## [Extracted records]
──────────────────────────────

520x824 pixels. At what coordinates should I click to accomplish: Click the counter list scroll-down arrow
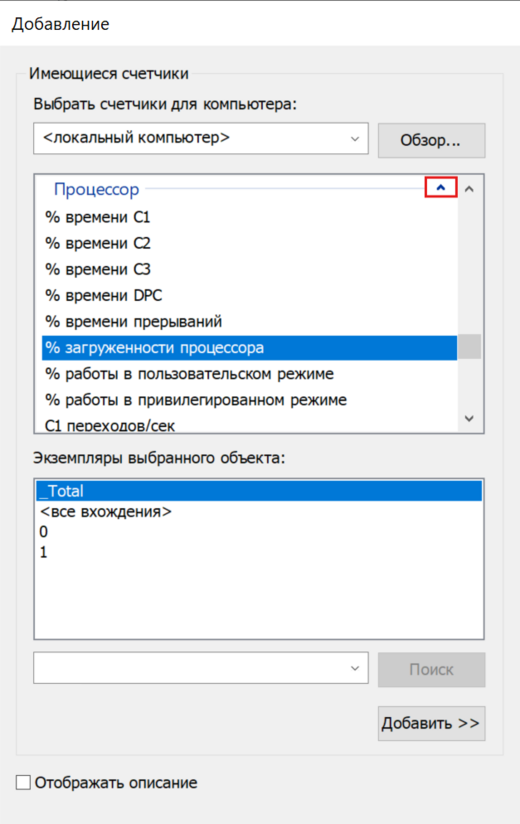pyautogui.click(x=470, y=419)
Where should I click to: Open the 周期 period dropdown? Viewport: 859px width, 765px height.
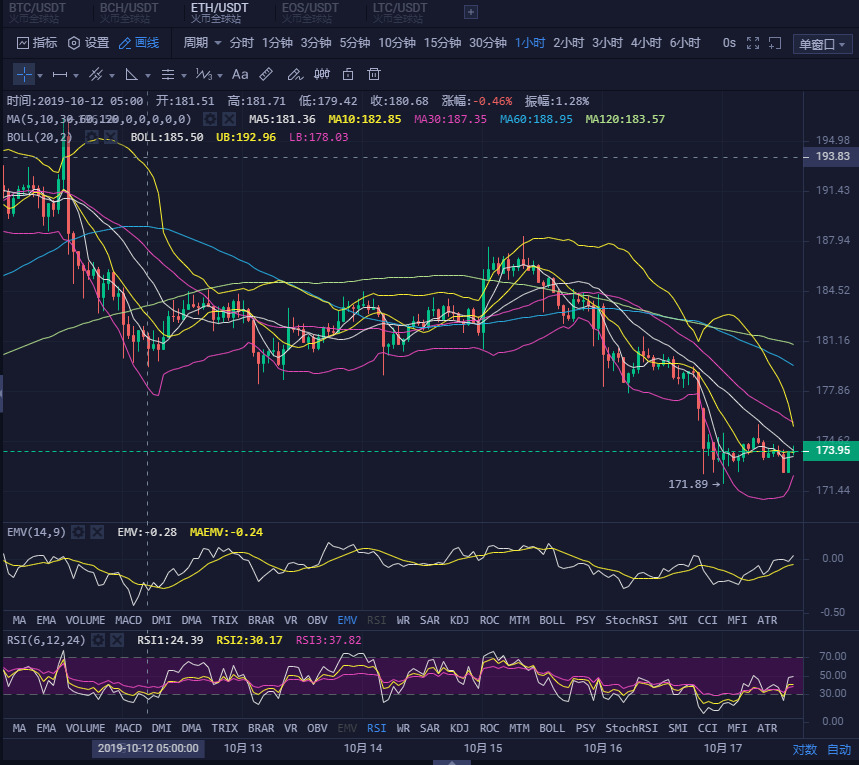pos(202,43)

──────────────────────────────

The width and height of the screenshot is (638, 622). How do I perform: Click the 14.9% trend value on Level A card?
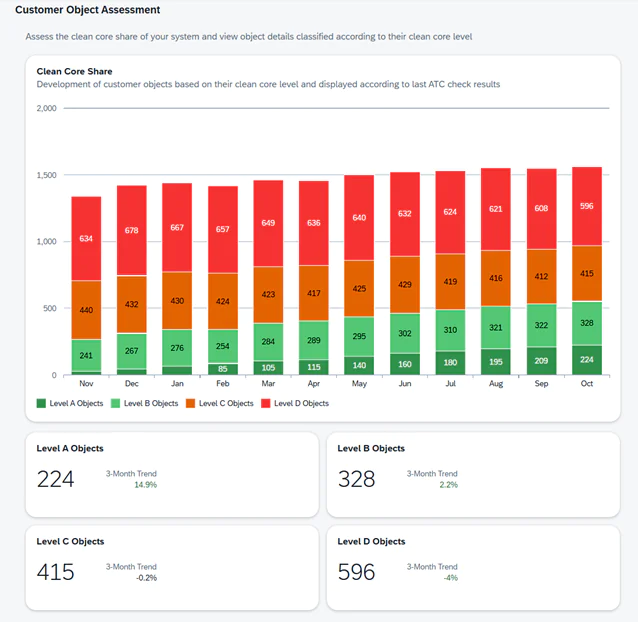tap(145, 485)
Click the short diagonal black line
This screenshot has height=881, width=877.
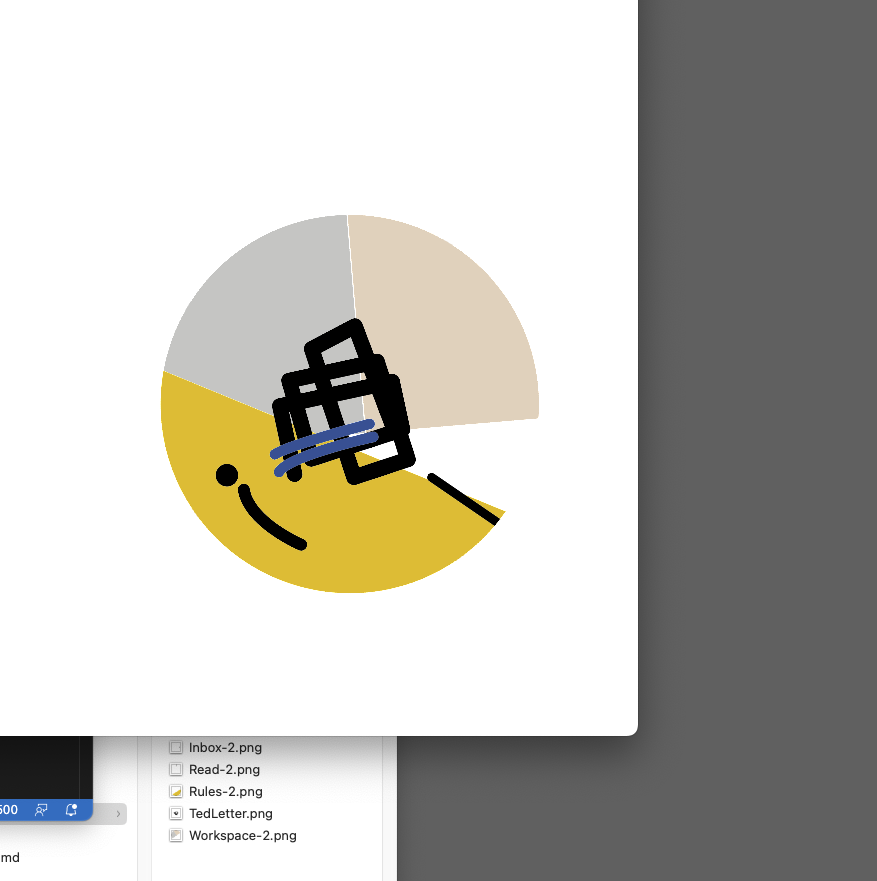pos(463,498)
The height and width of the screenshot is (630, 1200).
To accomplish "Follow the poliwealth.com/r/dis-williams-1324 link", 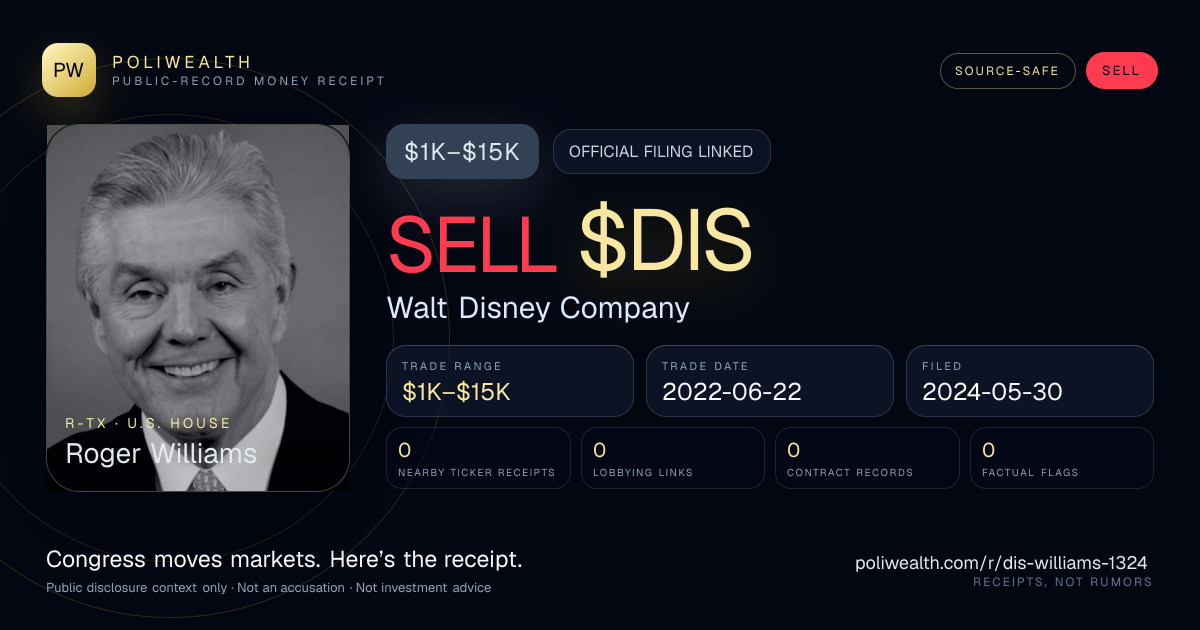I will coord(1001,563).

──────────────────────────────

## [What the task requires]
An exact copy is needed. It runs from the line above containing "The width and" down to the line containing "The height and", both included, with no pictures.

## [Task solution]
The width and height of the screenshot is (638, 622). How do I perform: Click the 14.9% trend value on Level A card?
tap(145, 485)
Click the short diagonal black line
This screenshot has height=881, width=877.
pos(463,498)
The height and width of the screenshot is (630, 1200).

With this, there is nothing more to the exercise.